PROBLEM DESCRIPTION
With the pictures removed, reproduce exactly the lines from the one that contains "You are a computer-use agent." through the last line of the entries below.

SUPPLIED RECORDS
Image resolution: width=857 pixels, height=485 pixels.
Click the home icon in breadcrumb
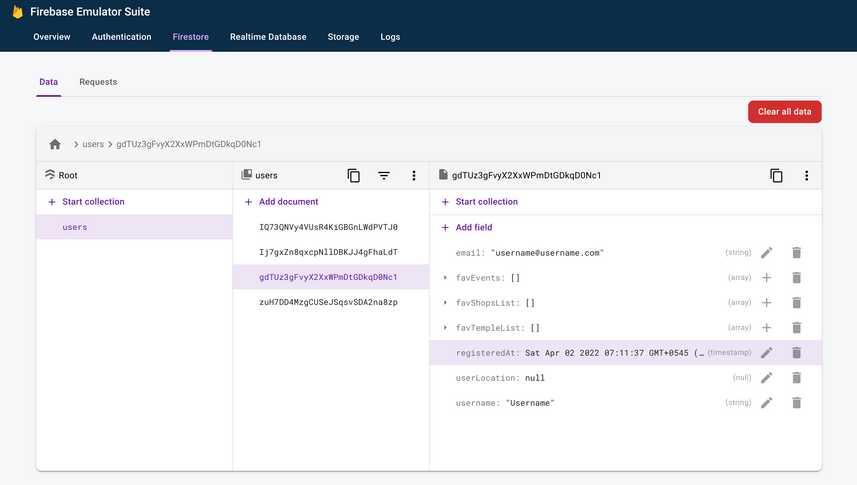(x=55, y=144)
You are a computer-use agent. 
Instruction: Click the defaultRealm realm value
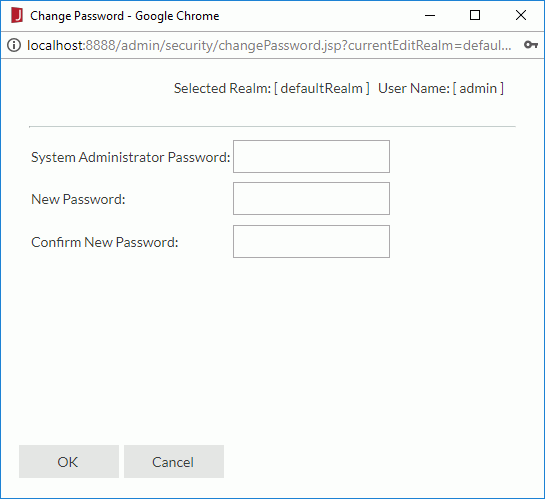pyautogui.click(x=322, y=88)
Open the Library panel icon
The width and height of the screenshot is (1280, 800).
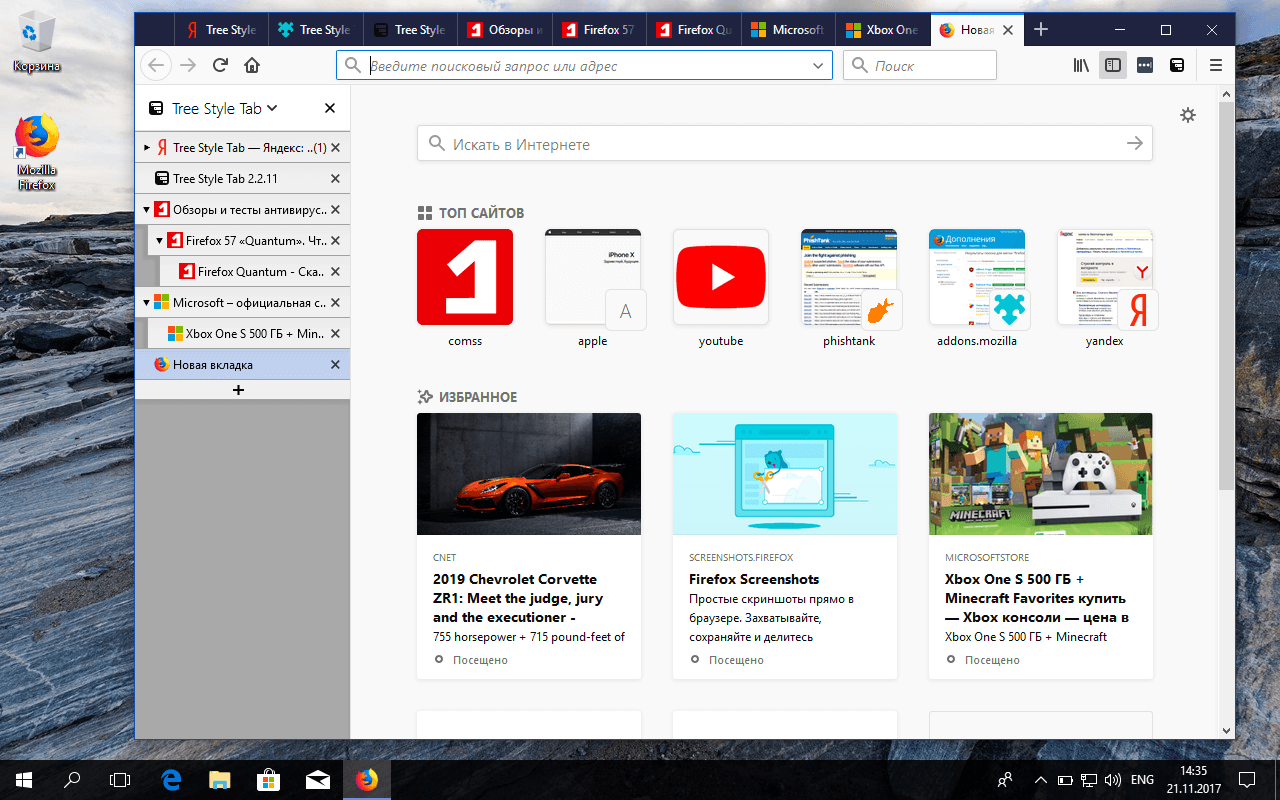click(1080, 65)
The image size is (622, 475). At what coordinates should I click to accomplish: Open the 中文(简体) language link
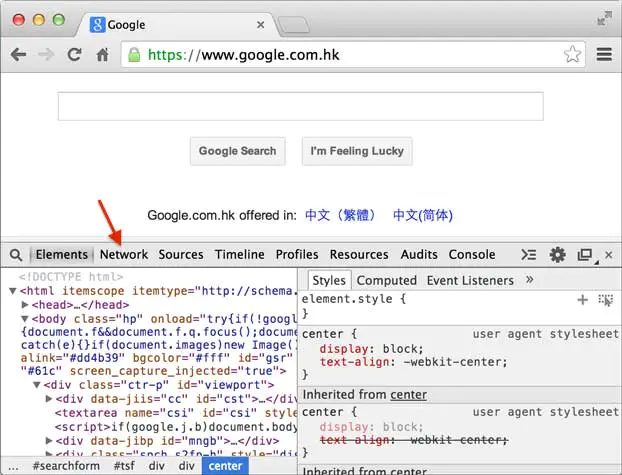(x=423, y=215)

FINISHED TASK
You are a computer-use agent. 
Instruction: Click the defaultRealm realm value
pyautogui.click(x=322, y=88)
Open the Library panel icon
The width and height of the screenshot is (1280, 800).
click(1080, 65)
The image size is (622, 475). At what coordinates should I click to accomplish: Open the 中文(简体) language link
(x=423, y=215)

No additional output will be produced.